Biz onu Behçet Necatigil diye bildik, o eski ismi gibi gönlünü verdi; Mehmet Behçet Gönül. Edebi akımlara katılmadan kendi varlığıyla iz bırakmaya çalışanlardan biri o. Şiirleri ile bilindiği kadar, tiyatro, mitoloji, sözlük bilimi, roman çevirileri ve radyo oyunlarına kadar edebiyatın birçok alandan dokunmuş çalışmalar vermiştir.

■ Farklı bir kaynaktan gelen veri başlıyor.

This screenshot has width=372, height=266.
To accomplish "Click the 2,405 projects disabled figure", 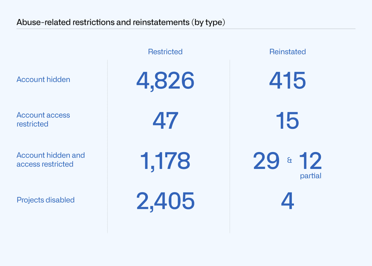I will (165, 201).
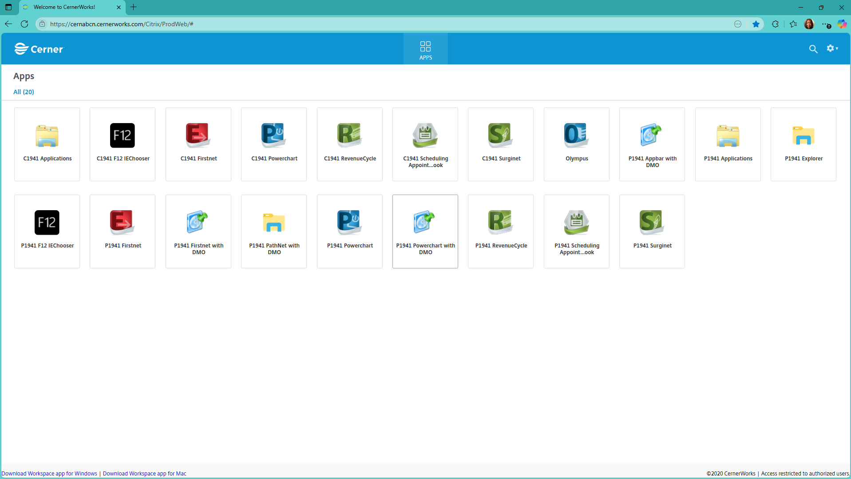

İstanbul’un eski İstanbul denilen semtlerinden birinde Fatih semtinde bir konakta 1916 yılında doğmuş, o konakta onun hayatının kötü bir şekilde değişmesine sebep olmuştur. Küçük yaşta o dönemdeki Büyük Fatih Yangınından nasibini alır ve yanar. Hastalıkla boğuşan annesi daha da ağırlaşır. Henüz iki yaşındayken annesini kaybeder.
İlkokulunu Beşiktaşta tekrar evlenen babasının yanında başlar. Daha sonra babasının tayini sebebiyle Kastamonuya taşınırlar. Yetersiz beslenme ve bakımsızlık direncini düşürür tüberküloz yüzünden öğrenimine ara verir. Ailesinin İstanbul’a dönmesiyle birlikte tedavi olup öğrenimine devam eder.
Bu hastalık onda yazma hevesi uyandırmış, onun hayatını değiştirmiştir. Henüz 11-12 yaşlarında el yazısıyla kendi başına haftalık dergiler çıkarır, arkadaşlarına ve ailesine sunar. Kabataş Lisesi ile öğrenimine tekrar başlamasıyla birlikte cumhuriyetle giren yeni harflerle dergiyi çıkarmaya devam eder.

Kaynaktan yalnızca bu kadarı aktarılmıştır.